__Task details__. Please reproduce the data in full, exactly as it stands.

__Records for the exercise__.
----------
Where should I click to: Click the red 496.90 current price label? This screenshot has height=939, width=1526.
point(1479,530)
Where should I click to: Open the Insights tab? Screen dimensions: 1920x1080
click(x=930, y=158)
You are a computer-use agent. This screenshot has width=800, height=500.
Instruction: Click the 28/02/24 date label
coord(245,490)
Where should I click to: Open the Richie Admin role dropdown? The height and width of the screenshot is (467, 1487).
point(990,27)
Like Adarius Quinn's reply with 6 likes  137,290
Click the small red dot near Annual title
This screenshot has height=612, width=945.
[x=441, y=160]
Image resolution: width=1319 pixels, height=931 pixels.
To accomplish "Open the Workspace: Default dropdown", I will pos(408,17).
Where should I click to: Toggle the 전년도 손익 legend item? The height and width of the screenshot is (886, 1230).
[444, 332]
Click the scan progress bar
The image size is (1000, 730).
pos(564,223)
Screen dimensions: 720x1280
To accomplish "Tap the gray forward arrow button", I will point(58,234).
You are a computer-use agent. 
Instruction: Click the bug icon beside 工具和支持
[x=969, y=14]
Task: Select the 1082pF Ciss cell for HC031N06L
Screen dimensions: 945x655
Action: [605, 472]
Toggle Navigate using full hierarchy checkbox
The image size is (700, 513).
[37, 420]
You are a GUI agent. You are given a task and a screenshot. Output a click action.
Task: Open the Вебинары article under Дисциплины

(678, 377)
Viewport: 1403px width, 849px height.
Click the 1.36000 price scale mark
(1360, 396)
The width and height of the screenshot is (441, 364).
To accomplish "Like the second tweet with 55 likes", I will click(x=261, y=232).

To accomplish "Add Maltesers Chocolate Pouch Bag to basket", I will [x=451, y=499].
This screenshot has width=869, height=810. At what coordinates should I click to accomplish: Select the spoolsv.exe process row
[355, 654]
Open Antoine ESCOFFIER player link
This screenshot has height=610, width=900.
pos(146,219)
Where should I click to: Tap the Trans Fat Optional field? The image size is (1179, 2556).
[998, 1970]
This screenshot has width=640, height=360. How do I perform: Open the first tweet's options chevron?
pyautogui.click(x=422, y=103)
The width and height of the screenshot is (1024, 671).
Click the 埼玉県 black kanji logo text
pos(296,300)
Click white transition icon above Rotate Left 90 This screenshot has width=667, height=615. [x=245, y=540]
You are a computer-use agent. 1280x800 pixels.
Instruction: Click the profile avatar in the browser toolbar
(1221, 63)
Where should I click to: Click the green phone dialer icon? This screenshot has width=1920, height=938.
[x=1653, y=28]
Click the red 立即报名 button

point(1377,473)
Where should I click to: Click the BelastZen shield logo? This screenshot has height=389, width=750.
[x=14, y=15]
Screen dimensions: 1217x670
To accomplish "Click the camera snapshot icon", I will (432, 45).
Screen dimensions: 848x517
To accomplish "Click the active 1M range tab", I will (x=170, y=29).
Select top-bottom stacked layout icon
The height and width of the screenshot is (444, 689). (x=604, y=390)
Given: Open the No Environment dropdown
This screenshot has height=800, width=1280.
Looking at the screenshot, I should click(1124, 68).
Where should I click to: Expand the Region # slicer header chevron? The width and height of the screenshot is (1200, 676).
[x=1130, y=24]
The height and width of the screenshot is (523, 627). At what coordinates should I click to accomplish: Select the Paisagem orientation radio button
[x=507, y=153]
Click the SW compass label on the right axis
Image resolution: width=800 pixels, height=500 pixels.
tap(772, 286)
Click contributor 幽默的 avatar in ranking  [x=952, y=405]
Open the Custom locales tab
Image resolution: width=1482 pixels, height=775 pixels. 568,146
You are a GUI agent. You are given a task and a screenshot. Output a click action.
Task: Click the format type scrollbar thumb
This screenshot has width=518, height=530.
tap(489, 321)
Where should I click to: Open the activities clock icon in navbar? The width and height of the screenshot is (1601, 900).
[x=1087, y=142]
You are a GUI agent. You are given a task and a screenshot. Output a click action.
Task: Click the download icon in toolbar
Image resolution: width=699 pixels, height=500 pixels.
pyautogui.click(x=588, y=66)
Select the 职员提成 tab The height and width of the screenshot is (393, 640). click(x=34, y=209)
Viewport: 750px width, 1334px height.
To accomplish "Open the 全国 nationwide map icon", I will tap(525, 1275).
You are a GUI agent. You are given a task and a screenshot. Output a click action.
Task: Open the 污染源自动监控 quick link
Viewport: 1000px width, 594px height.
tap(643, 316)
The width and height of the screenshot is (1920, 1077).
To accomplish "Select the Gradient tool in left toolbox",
----------
__Your response__.
Where should I click to: Click the red 496.90 current price label? This screenshot has height=939, width=1526.
point(1479,530)
Where should I click to: Open the Insights tab? Screen dimensions: 1920x1080
click(x=930, y=158)
You are a computer-use agent. This screenshot has width=800, height=500.
Instruction: Click the 28/02/24 date label
coord(245,490)
Where should I click to: Open the Richie Admin role dropdown? The height and width of the screenshot is (467, 1487).
point(990,27)
Like Adarius Quinn's reply with 6 likes  137,290
Click the small red dot near Annual title
This screenshot has height=612, width=945.
[x=441, y=160]
Image resolution: width=1319 pixels, height=931 pixels.
To accomplish "Open the Workspace: Default dropdown", I will pos(408,17).
Where should I click to: Toggle the 전년도 손익 legend item? The height and width of the screenshot is (886, 1230).
[444, 332]
Click the scan progress bar
The image size is (1000, 730).
pos(564,223)
Screen dimensions: 720x1280
To accomplish "Tap the gray forward arrow button", I will point(58,234).
You are a computer-use agent. 
Instruction: Click the bug icon beside 工具和支持
[x=969, y=14]
Task: Select the 1082pF Ciss cell for HC031N06L
Screen dimensions: 945x655
Action: [605, 472]
Toggle Navigate using full hierarchy checkbox
The image size is (700, 513).
[37, 420]
You are a GUI agent. You are given a task and a screenshot. Output a click action.
Task: Open the Вебинары article under Дисциплины

(678, 377)
Viewport: 1403px width, 849px height.
Click the 1.36000 price scale mark
(1360, 396)
The width and height of the screenshot is (441, 364).
To accomplish "Like the second tweet with 55 likes", I will click(x=261, y=232).

To accomplish "Add Maltesers Chocolate Pouch Bag to basket", I will [x=451, y=499].
This screenshot has width=869, height=810. At what coordinates should I click to accomplish: Select the spoolsv.exe process row
[355, 654]
Open Antoine ESCOFFIER player link
This screenshot has height=610, width=900.
pos(146,219)
Where should I click to: Tap the Trans Fat Optional field? The image size is (1179, 2556).
[998, 1970]
This screenshot has width=640, height=360. How do I perform: Open the first tweet's options chevron?
pyautogui.click(x=422, y=103)
The width and height of the screenshot is (1024, 671).
Click the 埼玉県 black kanji logo text
pos(296,300)
Click white transition icon above Rotate Left 90 This screenshot has width=667, height=615. [x=245, y=540]
You are a computer-use agent. 1280x800 pixels.
Instruction: Click the profile avatar in the browser toolbar
(1221, 63)
Where should I click to: Click the green phone dialer icon? This screenshot has width=1920, height=938.
[x=1653, y=28]
Click the red 立即报名 button

point(1377,473)
Where should I click to: Click the BelastZen shield logo? This screenshot has height=389, width=750.
[x=14, y=15]
Screen dimensions: 1217x670
To accomplish "Click the camera snapshot icon", I will (432, 45).
Screen dimensions: 848x517
To accomplish "Click the active 1M range tab", I will (x=170, y=29).
Select top-bottom stacked layout icon
The height and width of the screenshot is (444, 689). (x=604, y=390)
Given: Open the No Environment dropdown
This screenshot has height=800, width=1280.
Looking at the screenshot, I should click(1124, 68).
Where should I click to: Expand the Region # slicer header chevron? The width and height of the screenshot is (1200, 676).
[x=1130, y=24]
The height and width of the screenshot is (523, 627). At what coordinates should I click to accomplish: Select the Paisagem orientation radio button
[x=507, y=153]
Click the SW compass label on the right axis
Image resolution: width=800 pixels, height=500 pixels.
tap(772, 286)
Click contributor 幽默的 avatar in ranking  [x=952, y=405]
Open the Custom locales tab
Image resolution: width=1482 pixels, height=775 pixels. 568,146
You are a GUI agent. You are given a task and a screenshot. Output a click action.
Task: Click the format type scrollbar thumb
This screenshot has width=518, height=530.
tap(489, 321)
Where should I click to: Open the activities clock icon in navbar? The width and height of the screenshot is (1601, 900).
[x=1087, y=142]
You are a GUI agent. You are given a task and a screenshot. Output a click action.
Task: Click the download icon in toolbar
Image resolution: width=699 pixels, height=500 pixels.
pyautogui.click(x=588, y=66)
Select the 职员提成 tab The height and width of the screenshot is (393, 640). click(x=34, y=209)
Viewport: 750px width, 1334px height.
To accomplish "Open the 全国 nationwide map icon", I will tap(525, 1275).
You are a GUI agent. You are given a task and a screenshot. Output a click action.
Task: Open the 污染源自动监控 quick link
Viewport: 1000px width, 594px height.
tap(643, 316)
The width and height of the screenshot is (1920, 1077).
To accomplish "Select the Gradient tool in left toolbox",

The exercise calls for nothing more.